Works of John Bunyan —BUNYAN'S ACCOUNT OF HIMSELF PREVIOUS TO HIS CONVERSION

 


20. But one day, amongst all the sermons our parson made, his subject was, to treat the Sabbath-day, and the evil of breaking that, either with labor, sports, or otherwise. Now I was, notwithstanding my religion, one that took much delight in all manner of vice, and especially that was the day that I did solace myself therewith, wherefore I fell in my conscience under his sermon, thinking and believing that he made that sermon on purpose to show me my evil-doing; and at that time I felt what guilt was, though never before, that I can remember; but then I was, for the present, greatly loaden therewith, and so went home when the sermon was ended, with a great burden upon my spirit.

21. This, for that instant, did 'benumb' the sinews of my 'best' delights, and did imbitter my former pleasures to me; but behold, it lasted not, for before I had well dined, the trouble began to go off my mind, and my heart returned to its old course: but oh! How glad was I, that this trouble was gone from me, and that the fire was put out, 'that I might sin again without control!' Wherefore, when I had satisfied nature with my food, I shook the sermon out of my mind, and to my old custom of sports and gaming, I returned with great delight.

22. But the same day, as I was in the midst of a game, and having struck it one blow from the hole, just as I was about to strike it the second time, a voice did suddenly dart from heaven into my soul, which said, Wilt thou leave thy sins and go to heaven, or have thy sins and go to hell? At this I was put to an exceeding maze; wherefore, leaving my cat upon the ground, I looked up to heaven, and was, as if I had, with the eyes of my understanding, seen the Lord Jesus looking down upon me, as being very hotly displeased with me, and as if he did severely threaten me with some grievous punishment for these and other my ungodly practices.

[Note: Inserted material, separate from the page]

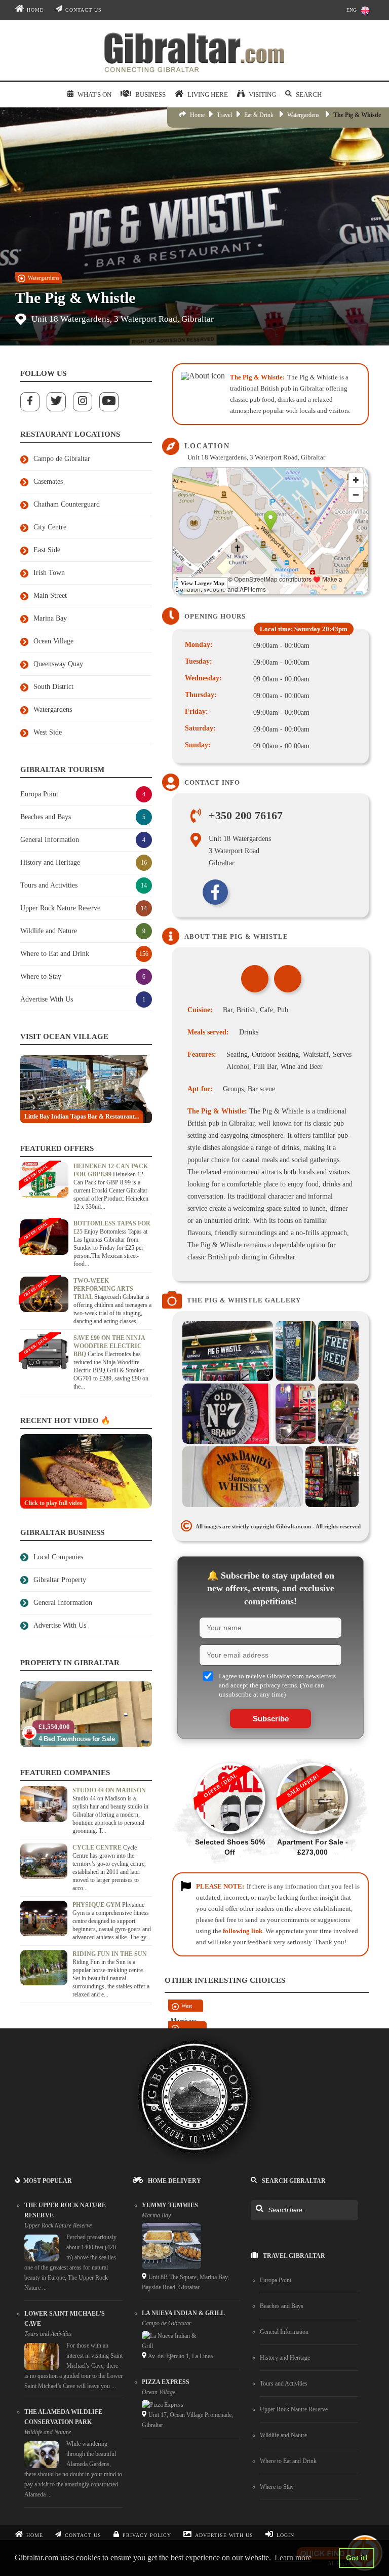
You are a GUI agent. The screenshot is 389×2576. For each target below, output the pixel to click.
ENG (351, 10)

23. I had no sooner thus conceived in my mind, but suddenly this conclusion was fastened on my spirit, for the former hint did set my sins again before my face, that I had been a great and grievous sinner, and that it was now too late for me to look after heaven; for Christ would not forgive me, nor pardon my transgressions. Then I fell to musing upon this also; and while I was thinking on it, and fearing lest it should be so, I felt my heart sink in despair, concluding it was too late; and therefore I resolved in my mind I would go on in sin: for, thought I, if the case is thus, my state is surely miserable; miserable if I leave my sins, and but miserable if I follow them; I can but be damned, and if I must be so, I had as good be damned for many sins, as to be damned for few.

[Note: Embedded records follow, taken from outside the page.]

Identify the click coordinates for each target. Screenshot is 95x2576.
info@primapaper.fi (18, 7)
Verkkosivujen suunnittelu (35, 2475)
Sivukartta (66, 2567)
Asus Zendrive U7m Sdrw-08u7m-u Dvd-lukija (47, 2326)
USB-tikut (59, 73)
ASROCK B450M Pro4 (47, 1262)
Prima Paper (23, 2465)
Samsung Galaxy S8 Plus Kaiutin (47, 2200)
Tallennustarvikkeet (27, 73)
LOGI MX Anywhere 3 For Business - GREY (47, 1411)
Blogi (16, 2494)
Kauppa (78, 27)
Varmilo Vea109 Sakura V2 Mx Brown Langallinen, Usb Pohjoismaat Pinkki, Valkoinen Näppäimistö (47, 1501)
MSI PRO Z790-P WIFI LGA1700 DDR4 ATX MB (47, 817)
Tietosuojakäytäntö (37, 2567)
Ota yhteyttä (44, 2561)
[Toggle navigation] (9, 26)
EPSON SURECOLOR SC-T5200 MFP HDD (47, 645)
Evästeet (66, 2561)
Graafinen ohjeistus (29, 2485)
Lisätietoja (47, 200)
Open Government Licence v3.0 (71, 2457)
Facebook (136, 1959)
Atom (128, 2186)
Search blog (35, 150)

24. Thus I stood in the midst of my play, before all that they were present; but yet I told them nothing: but I say, I have made this conclusion, I returned 'desperately' to my sport again; and I well remember, that presently this kind of despair did so possess my soul, that I was persuaded, I could never attain to other comforts than what I should get in sin; for heaven was gone already, so that on that I must not think; wherefore I found within me a great desire to take my fill of sin, still studying what sin was yet to be committed, that I might taste the sweetness of it; and I made as much haste as I could to fill my belly with its delicates, lest I should die before I had my desire; for that, I feared greatly. In these things, I protest before God, I lie not, neither do I feign this sort of speech; these were really, strongly, and with all my heart, my desires; the good Lord, whose mercy is unsearchable, forgive me my transgressions.

25. And I am very confident, that this temptation of the devil is more usual amongst poor creatures than many are aware of, even to overrun their spirits with a scurvy and seared frame of heart, and benumbing of conscience; which frame, he stilly and slyly supplieth with such despair, that though not much guilt attendeth the soul, yet they continually have a secret conclusion within them, that there are no hopes for them; for they have loved sins, "therefore after them they will go" (Jer 2:25, 18:12).